Tobias Damsgaard (born 3 August 1998) is a Danish footballer who plays for Thisted FC.

Career

Club career
Born in Aarhus, Damsgaard began playing youth football for Aarhus Fremad before playing a year for SønderjyskE  while attending efterskole. At under-17 level, he joined the Randers FC youth sector.

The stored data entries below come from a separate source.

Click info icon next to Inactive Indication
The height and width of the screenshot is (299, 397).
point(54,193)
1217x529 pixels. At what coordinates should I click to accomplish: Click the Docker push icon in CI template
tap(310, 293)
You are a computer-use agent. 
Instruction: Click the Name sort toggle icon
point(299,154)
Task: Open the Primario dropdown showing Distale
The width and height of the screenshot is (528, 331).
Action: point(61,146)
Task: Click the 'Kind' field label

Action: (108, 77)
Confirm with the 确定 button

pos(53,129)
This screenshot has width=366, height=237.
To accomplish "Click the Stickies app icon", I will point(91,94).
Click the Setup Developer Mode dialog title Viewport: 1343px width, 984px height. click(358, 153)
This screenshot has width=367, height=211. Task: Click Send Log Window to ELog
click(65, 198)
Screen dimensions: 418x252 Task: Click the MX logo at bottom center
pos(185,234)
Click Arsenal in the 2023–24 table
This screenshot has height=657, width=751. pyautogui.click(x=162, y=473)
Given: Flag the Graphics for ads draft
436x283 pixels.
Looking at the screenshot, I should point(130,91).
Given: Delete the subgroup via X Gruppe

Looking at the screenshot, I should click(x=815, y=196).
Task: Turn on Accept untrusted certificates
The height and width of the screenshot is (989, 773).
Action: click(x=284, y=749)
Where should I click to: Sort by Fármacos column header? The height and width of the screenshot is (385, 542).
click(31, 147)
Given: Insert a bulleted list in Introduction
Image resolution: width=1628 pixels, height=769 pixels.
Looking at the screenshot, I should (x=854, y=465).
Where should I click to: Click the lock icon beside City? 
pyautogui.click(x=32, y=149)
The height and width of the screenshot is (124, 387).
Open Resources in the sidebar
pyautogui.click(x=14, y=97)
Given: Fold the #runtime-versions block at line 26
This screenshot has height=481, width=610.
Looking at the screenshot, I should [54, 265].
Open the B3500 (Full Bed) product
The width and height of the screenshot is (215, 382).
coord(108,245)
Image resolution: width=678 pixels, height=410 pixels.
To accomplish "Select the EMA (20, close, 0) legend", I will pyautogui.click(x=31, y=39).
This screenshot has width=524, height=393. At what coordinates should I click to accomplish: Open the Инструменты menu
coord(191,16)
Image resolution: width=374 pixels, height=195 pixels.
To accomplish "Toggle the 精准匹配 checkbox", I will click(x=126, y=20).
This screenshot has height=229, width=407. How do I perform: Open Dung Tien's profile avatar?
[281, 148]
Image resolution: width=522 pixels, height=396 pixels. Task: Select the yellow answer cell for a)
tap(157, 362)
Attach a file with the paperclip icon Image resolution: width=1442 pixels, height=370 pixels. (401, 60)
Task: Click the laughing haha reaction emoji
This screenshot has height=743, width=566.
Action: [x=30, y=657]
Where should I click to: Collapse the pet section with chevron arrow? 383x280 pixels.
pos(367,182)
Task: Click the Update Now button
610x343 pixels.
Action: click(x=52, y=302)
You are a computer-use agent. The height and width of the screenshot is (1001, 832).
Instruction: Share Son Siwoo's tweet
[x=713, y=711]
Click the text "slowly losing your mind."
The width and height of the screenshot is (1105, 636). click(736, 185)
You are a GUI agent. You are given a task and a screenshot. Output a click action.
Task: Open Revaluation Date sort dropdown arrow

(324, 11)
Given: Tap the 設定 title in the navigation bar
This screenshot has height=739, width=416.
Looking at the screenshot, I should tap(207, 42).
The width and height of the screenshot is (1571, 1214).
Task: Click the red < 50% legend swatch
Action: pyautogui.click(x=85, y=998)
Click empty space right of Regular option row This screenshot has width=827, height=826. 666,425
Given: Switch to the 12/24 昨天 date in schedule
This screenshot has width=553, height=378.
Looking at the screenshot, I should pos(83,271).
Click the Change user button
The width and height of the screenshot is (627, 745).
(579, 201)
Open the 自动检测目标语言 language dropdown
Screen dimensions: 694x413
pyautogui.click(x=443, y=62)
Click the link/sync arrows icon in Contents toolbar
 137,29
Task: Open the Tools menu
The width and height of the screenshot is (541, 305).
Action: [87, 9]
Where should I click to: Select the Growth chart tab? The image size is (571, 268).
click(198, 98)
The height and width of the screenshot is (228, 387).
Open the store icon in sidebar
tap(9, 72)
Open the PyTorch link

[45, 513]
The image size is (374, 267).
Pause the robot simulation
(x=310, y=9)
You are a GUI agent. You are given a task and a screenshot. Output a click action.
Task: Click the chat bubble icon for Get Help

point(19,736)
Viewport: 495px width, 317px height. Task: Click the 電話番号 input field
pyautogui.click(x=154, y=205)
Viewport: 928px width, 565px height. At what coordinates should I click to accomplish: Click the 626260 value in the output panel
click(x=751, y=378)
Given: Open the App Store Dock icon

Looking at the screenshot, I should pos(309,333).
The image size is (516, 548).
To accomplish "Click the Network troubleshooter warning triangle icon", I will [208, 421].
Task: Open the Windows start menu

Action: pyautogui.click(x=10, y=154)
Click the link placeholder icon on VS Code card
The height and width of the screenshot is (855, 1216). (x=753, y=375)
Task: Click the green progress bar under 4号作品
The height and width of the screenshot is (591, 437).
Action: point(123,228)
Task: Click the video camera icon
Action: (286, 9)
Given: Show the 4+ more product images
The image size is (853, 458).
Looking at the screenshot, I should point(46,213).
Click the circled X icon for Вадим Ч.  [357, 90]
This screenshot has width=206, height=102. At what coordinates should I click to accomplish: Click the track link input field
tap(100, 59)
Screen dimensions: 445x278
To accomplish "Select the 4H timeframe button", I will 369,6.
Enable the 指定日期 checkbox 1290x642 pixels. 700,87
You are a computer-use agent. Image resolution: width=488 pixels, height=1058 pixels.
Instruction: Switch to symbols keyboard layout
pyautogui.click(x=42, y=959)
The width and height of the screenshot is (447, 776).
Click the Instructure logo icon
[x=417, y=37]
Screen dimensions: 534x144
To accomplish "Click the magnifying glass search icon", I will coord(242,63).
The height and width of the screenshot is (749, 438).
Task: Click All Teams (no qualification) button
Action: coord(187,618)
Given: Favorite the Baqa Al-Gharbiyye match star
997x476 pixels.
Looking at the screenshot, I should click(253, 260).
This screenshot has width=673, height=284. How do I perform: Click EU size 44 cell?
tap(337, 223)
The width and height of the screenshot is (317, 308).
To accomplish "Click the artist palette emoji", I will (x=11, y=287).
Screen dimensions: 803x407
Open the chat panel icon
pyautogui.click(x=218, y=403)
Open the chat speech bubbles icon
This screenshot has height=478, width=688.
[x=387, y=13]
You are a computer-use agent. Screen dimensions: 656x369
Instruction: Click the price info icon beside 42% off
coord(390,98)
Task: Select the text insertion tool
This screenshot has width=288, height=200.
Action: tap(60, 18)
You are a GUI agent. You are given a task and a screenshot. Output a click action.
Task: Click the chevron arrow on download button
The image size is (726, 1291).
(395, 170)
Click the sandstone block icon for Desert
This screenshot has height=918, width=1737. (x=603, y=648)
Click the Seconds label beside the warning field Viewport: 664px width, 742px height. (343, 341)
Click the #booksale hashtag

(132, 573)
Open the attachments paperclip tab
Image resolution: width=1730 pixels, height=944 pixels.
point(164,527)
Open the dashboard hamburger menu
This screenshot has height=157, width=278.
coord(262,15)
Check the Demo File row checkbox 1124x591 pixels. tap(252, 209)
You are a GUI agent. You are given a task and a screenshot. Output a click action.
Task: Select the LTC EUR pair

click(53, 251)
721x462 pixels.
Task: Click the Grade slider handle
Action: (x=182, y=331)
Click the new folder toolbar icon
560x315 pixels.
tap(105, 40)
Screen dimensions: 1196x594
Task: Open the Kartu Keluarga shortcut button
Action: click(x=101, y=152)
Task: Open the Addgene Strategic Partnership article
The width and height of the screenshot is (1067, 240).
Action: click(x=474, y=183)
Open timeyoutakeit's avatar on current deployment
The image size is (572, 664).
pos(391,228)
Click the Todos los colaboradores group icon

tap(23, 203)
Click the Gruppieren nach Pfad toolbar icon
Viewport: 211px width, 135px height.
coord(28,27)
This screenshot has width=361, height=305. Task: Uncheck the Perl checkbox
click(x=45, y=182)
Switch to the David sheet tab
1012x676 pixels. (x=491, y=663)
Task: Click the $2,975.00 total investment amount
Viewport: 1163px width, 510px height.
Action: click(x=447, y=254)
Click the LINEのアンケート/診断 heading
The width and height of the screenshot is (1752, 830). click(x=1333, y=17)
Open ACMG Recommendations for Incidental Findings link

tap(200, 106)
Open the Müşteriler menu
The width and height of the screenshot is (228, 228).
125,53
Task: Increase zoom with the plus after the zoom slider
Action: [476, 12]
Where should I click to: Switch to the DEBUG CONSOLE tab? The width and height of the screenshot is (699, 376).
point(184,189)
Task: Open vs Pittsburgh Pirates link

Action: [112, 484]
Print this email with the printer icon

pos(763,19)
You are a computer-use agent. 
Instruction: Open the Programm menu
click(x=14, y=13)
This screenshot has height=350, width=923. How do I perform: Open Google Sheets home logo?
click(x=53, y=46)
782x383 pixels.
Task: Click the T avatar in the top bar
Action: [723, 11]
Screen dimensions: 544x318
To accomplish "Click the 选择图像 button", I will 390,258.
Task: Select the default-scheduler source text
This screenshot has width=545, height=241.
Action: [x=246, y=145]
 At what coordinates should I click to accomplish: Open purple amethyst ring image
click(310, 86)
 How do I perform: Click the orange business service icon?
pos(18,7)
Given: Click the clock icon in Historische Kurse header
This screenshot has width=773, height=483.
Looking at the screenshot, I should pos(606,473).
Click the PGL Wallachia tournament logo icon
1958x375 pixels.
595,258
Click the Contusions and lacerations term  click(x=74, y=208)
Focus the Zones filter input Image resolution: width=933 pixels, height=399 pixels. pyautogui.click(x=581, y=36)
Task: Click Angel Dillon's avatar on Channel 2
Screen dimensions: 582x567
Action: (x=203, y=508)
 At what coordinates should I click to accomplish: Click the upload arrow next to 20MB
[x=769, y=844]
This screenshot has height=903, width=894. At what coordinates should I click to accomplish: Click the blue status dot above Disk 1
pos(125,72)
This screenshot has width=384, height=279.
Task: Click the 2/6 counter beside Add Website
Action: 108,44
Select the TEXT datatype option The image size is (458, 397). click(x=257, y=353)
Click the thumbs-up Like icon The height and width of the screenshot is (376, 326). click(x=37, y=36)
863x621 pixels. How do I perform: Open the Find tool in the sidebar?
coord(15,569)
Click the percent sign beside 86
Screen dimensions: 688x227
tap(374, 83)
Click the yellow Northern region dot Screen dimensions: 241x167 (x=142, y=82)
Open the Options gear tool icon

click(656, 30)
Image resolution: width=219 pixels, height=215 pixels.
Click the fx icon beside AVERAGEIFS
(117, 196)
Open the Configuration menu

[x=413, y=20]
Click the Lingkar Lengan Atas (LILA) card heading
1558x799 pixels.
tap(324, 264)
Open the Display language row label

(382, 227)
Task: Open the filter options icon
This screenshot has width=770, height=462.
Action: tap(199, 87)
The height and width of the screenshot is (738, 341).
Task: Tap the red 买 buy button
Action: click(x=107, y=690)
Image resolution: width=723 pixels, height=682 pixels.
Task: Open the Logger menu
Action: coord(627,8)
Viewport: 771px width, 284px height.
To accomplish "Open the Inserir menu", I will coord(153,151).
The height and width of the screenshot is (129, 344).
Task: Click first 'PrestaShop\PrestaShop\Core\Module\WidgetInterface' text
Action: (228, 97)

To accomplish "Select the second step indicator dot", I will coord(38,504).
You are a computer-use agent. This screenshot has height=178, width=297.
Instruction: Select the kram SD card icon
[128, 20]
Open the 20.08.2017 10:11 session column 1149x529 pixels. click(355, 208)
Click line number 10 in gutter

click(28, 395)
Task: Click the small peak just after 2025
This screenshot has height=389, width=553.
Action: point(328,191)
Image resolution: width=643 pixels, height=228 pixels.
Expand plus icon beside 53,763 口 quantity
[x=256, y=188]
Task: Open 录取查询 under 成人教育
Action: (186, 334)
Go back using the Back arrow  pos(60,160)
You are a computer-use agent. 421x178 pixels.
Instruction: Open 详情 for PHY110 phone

On transfer deadline day, 31 January 2020, Damsgaard was loaned out to Vendsyssel FF for the rest of the season. Vendsyssel FF confirmed on 18 May 2020, that they had bought Damsgaard free of his contract and he would join the club permanently on 1 July 2020. On 22 July 2020 Vendsyssel announced, that Damsgaard had signed permanently for the club on a three-year deal. On 19 August 2022 Vendsyssel confirmed, that Damsgaard's contract had been terminated, as he had signed with German Regionalliga side 1. FC Phönix Lübeck.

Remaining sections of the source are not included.